Experimental setup and phenotypic classification. (A) Melanin-based plumage pigmentation differs between all-black carrion crows (CC) and grey-coated hooded crows (HC). Growing feather follicles were sampled in the head region (circle) and on the ventral part of the torso (rectangle). Photographs adjacent to the schematic representation of birds show an example of semiplume, pennaceous body feathers (scale bar=1 cm) from the torso or head for each taxon. Squares define the area of the mature feather represented by the ensheathed feather follicle (scale bar=2 mm), which forms the raw material of the experiment. Lighter pigmentation of mature feathers of HC torso is already visible in ensheathed feather follicles. Symbol color imitates the pigmentation of mature feather tips. Bird drawings courtesy of Dan Zetterström. (B) Bright-field images from sections of ensheathed feather follicles. The dashed square on the longitudinal sections defines the corresponding position of the cross-section at 1000 μm above the dermal papilla. The arrowhead in blue indicates the location of the rachis (see Fig. 1). Dark areas represent regions where light-absorbing eumelanin is accumulated. Follicles from black-fathered regions show relatively higher eumelanin content in barb ridges than those sampled from the grey torso of hooded crows (scale bar=0.5 mm).
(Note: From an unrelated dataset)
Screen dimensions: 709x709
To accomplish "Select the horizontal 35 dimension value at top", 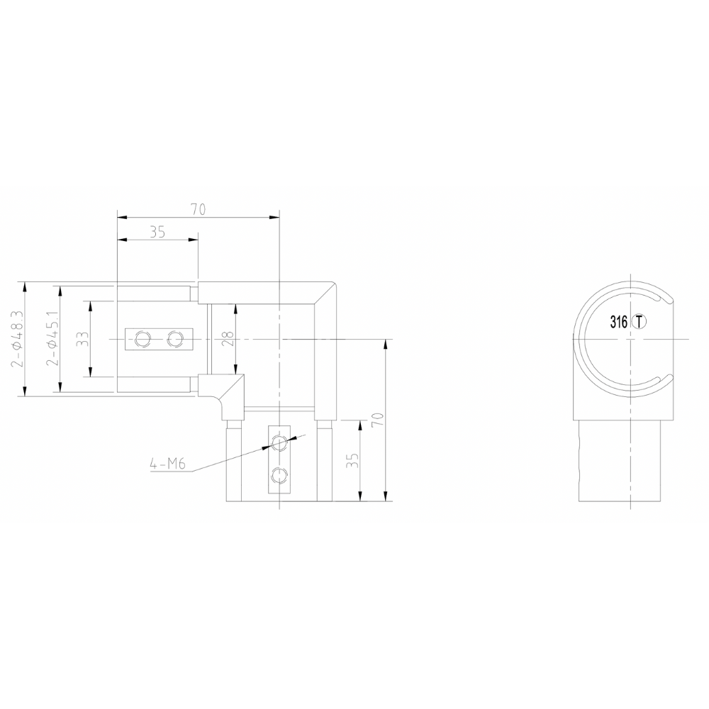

Melanocyte characterization. The schematic of the proximal end of a feather follicle on the left side depicts the cutting planes for the images to the right. Melanocytes are visualized by immunostaining against the TYRP1 protein (in green); nuclei were stained with Hoechst 33342 (in blue). (A) The longitudinal section represented by the area of the dashed square illustrates the emergence of melanocytes in the collared bulge (CB) and their subsequent maturation in the ramogenic zone (RGZ) with increasing accumulation of the TYRP1 protein; scale bar=50 μm. (B) Cross-section showing barb ridges at an early developmental stage at 500 μm above the dermal papilla. The TYRP1 protein begins accumulating in a tubular cell body located in the ventral growth zone; scale bar=20 μm. (C) Protein immunostaining combined with in situ mRNA padlock probe detection on a cross-section at 1000 μm above the dermal papilla. At this developmental stage, melanocytes appear fully mature; the TYRP1 protein (in green) is predominantly accumulated in a spherical cell body sending dendritic cytoplasm into barbule plates (white arrow). Signals of rolling circle amplification (RCA) of in situ mRNA padlock probing tagging individual TYRP1 mRNA transcripts (shown in red) are confined to the cell body. In contrast to melanocyte-specific gene expression of TYRP1, mRNA of the internal control gene ACTB (in white) is ubiquitously expressed across other cell types; scale bar=20 μm.

Longitudinal gene expression patterns of targeted mRNA transcripts in feathers from torso. Histogram summarizing mRNA transcript abundance along the proximal–distal axis of feather follicles sampled from black torso of carrion crows (CC, left column) and grey torso of hooded crows (HC, right column). Each bin represents the raw counts of targeted RCA signals from mRNA transcripts of each candidate gene. Grey and black arrows indicate the position of cross-sections at 500 and 1000 μm above the dermal papilla, respectively.

Five-way in situ gene expression in an explicit histological context. Illustration of in situ stained mRNA transcripts of five genes on the same histological cross-section of carrion crow (CC black) and hooded crow (HC grey) follicles sampled from torso at 1000 μm above the dermal papilla. For orientation, these cross-sections reflect the schematic shown in Fig. 1B. Bright-field images are superimposed for orientation and direct comparison among genes. The images represent one of five serial sections used for statistical analyses. ACTB and MITF (left column) are ubiquitously expressed in all cell types of a follicle. In contrast, HPGDS, SLC45A2 and TYRP1 (right column) are restricted to melanocyte cell bodies. Scale bar=50 μm.

Specificity of gene expression and differentiation by taxon and pigmentation intensity. (A) Boxplot of the specificity index of targeted genes. TYRP1, HPGDS and SLC45A2 are near-exclusively expressed in melanocytes and do not differ in specificity (post hoc Tukey test, P>0.05 for all comparisons). MITF transcripts are significantly less specific to melanocytes, but include a variety of other cell types. The ACTB control is ubiquitously expressed. Highly significant comparisons (P<0.001, post hoc Tukey test) are indicated among groups of genes with a triple asterisk (n=8). (B) Notched boxplot of raw counts (ACTB gene) or normalized in situ RCA signals of targeted mRNA transcripts (HPGDS, SLC45A2, TYRP1 and MITF) in melanocytes at 1000 μm above the dermal papilla of carrion crow (CC) and hooded crow (HC) torso feathers (n=30). Gene expression of all four genes is significantly higher in melanocytes of carrion crow (CC black) compared with hooded crows (HC grey) (see Table 2). For gene expression of the head, see Fig. S5.